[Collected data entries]
*** Begin section ***

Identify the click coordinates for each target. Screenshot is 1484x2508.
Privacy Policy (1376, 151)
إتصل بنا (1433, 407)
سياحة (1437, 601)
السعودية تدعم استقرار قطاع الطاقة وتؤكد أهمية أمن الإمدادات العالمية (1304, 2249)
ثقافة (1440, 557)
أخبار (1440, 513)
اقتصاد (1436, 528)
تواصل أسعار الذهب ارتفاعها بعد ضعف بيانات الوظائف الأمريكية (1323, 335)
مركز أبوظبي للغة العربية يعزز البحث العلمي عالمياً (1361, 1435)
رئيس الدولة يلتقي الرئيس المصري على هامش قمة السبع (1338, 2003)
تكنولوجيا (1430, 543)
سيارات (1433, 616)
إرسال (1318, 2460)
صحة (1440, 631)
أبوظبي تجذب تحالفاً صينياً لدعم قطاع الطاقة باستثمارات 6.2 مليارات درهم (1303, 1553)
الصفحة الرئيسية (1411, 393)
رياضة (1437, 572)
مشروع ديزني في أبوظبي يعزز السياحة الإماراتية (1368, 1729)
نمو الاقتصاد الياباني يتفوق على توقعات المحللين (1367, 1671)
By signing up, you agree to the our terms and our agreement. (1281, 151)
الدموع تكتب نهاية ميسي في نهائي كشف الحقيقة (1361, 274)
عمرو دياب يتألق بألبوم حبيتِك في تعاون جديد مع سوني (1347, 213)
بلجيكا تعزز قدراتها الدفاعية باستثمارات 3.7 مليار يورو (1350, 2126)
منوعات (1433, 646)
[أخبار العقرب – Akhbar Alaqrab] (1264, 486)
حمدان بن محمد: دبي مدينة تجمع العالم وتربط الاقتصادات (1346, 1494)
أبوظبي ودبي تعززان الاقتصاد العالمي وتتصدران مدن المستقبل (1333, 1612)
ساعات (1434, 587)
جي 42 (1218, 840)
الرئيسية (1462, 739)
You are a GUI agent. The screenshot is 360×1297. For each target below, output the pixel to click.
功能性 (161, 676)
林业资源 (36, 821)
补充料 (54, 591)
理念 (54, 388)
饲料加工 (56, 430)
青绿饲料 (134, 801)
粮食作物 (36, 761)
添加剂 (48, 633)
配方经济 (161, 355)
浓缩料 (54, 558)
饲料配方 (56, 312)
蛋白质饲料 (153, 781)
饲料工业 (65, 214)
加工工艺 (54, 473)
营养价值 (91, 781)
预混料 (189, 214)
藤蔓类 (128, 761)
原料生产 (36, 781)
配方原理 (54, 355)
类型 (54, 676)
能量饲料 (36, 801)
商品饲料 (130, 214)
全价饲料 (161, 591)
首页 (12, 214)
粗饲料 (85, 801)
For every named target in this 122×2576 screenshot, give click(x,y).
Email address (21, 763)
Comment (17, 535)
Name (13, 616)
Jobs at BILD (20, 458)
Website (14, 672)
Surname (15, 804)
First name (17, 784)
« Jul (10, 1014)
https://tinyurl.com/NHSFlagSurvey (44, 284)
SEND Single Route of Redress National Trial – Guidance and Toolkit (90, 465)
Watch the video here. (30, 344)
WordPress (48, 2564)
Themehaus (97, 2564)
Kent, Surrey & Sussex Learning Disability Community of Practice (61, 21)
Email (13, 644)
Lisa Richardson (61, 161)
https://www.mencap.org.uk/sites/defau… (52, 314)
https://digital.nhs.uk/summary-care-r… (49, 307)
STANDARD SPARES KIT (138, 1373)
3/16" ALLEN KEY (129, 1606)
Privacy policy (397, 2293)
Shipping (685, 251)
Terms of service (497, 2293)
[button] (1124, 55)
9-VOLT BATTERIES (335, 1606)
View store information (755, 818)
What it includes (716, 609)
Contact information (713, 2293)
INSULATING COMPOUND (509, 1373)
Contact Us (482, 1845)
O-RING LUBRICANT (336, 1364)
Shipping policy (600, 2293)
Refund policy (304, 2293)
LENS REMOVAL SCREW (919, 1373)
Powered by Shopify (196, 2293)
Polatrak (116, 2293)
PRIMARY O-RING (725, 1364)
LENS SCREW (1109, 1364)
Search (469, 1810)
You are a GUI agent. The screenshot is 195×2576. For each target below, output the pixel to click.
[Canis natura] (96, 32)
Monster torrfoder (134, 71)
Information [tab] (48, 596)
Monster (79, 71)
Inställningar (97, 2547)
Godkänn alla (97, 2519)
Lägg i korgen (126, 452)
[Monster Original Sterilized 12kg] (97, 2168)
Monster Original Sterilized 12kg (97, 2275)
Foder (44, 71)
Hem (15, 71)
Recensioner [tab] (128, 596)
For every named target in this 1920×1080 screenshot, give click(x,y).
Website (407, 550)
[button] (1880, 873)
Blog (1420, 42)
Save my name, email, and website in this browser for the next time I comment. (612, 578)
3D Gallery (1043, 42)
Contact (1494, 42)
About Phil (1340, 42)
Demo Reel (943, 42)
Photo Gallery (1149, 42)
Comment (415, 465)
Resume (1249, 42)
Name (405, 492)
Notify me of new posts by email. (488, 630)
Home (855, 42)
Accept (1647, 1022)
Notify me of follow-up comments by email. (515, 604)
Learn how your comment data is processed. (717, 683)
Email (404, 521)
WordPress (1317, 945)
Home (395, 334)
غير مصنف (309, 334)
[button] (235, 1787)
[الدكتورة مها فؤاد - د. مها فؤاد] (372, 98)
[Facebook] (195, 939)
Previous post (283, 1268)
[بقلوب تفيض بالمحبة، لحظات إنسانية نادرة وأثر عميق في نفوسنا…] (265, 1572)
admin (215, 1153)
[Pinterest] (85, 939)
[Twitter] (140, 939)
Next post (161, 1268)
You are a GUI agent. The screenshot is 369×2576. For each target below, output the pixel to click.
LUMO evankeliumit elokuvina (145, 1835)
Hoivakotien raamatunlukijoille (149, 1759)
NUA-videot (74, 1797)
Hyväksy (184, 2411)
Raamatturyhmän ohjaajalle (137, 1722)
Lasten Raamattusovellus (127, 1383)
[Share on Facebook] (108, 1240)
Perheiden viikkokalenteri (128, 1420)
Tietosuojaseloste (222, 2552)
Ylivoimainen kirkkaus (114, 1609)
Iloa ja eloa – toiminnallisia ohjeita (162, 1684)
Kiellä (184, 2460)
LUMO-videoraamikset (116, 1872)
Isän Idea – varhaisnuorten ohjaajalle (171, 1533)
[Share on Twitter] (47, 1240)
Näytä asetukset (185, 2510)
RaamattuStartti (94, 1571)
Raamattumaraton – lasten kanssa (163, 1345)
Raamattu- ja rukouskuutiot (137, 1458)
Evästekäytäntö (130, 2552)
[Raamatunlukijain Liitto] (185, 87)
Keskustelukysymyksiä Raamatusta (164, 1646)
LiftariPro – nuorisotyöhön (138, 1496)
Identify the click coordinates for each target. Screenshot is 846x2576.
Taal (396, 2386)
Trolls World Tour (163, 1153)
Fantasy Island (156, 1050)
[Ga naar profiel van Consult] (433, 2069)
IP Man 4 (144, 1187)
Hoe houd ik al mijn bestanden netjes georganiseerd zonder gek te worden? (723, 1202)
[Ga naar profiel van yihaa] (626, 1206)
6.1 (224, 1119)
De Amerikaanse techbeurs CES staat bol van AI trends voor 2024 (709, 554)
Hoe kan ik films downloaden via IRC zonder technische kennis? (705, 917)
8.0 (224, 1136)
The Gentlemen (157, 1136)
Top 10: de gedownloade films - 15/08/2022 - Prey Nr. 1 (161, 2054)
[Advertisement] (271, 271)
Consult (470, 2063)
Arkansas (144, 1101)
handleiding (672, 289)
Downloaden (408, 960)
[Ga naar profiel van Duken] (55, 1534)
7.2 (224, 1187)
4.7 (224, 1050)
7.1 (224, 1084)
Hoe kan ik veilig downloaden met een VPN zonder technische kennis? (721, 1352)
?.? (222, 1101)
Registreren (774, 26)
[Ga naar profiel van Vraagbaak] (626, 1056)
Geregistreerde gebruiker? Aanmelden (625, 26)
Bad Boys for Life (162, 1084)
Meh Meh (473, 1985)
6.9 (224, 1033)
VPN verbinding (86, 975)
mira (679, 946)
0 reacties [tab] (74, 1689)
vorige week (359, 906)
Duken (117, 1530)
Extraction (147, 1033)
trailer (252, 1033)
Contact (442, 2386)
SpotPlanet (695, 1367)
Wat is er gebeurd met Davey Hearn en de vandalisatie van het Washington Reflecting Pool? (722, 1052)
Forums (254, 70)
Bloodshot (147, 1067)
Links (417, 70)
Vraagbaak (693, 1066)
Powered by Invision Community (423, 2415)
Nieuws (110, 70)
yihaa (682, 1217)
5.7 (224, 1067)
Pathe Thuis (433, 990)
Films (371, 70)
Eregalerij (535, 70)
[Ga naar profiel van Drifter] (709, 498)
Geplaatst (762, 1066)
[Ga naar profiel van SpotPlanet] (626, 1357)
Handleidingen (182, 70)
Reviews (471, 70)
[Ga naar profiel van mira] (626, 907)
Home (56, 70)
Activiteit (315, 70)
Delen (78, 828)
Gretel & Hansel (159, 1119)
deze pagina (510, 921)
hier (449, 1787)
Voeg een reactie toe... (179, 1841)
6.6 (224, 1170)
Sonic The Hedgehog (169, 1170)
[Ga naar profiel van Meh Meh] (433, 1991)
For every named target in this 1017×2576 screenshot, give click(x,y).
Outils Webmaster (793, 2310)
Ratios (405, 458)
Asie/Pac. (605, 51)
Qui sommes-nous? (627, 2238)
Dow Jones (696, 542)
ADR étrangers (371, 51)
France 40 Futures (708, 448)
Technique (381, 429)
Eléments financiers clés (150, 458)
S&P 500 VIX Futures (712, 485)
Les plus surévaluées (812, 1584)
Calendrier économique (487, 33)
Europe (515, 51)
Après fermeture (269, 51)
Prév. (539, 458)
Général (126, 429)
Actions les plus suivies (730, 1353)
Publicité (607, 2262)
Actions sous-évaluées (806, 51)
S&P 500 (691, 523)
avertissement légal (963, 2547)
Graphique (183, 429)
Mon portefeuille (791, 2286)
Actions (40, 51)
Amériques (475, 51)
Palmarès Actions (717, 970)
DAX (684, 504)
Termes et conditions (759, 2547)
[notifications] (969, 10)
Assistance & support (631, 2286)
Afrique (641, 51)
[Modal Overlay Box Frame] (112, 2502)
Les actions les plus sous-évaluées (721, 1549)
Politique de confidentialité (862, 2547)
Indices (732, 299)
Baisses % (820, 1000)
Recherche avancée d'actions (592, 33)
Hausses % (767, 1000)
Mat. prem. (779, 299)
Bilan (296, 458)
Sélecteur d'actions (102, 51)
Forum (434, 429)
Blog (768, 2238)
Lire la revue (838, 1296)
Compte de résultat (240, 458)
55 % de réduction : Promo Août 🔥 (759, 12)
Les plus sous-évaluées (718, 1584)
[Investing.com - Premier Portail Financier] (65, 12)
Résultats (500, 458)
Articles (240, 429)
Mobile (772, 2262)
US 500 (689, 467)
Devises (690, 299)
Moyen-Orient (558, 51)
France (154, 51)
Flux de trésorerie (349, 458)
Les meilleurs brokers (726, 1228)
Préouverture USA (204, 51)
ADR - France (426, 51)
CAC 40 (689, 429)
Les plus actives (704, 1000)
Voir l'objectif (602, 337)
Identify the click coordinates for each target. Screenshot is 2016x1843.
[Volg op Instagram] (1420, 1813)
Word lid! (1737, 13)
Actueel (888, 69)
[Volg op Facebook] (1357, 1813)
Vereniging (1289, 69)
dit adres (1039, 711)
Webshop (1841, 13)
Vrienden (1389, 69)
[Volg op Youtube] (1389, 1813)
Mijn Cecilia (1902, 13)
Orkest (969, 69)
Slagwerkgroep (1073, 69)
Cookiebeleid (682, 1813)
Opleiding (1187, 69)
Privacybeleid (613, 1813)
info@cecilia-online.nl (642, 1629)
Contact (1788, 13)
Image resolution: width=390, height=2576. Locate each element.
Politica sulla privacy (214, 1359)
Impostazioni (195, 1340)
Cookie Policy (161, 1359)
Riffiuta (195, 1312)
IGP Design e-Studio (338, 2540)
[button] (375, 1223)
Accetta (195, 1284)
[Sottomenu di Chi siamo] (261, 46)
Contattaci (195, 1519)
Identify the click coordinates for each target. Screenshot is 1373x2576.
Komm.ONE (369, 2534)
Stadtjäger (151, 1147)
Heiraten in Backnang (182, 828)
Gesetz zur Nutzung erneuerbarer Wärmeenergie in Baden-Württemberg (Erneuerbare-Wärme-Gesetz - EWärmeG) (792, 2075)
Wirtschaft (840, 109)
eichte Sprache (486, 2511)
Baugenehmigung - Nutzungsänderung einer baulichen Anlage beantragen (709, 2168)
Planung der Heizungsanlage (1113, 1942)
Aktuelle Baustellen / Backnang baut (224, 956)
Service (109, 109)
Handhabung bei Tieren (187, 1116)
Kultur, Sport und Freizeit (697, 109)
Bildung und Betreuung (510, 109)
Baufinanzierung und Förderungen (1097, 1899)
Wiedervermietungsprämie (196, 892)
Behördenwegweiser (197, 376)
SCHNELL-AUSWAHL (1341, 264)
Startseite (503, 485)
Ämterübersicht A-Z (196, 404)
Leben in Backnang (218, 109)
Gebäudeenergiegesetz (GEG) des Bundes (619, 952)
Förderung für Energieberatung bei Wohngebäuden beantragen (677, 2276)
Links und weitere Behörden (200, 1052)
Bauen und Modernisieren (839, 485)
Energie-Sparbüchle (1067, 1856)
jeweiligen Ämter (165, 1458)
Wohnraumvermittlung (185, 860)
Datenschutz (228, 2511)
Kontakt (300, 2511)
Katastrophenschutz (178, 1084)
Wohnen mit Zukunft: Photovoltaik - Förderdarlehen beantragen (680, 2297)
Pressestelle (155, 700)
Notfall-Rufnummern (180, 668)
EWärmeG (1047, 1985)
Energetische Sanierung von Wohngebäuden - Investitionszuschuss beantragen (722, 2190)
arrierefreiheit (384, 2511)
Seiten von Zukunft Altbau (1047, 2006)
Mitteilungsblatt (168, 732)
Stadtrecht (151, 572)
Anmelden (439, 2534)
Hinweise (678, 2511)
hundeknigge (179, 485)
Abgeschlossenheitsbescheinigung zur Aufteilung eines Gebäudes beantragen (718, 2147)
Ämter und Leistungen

*** End section ***

## What is being asked
Every line that holds the word "click" should be copied from the records above.

## Finished exercise
Identify the click coordinates for each target. Screenshot is 1484x2508.
You are a GUI agent. The screenshot is 360×1297. For each target below, output the pixel to click.
For every named target in this 122×2576 screenshot, give click(x,y).
You are a GUI agent. The screenshot is 195×2576. For each target below, output the pixel to click.
For every named target in this 1920×1080 screenshot, give click(x,y).
You are a GUI agent. The screenshot is 369×2576. For each target below, output the pixel to click.
Identify the click coordinates for each target. Screenshot is 846x2576.
For every named target in this 1017×2576 screenshot, give click(x,y).
Identify the click coordinates for each target. Screenshot is 2016x1843.
Identify the click coordinates for each target. Screenshot is 1373x2576.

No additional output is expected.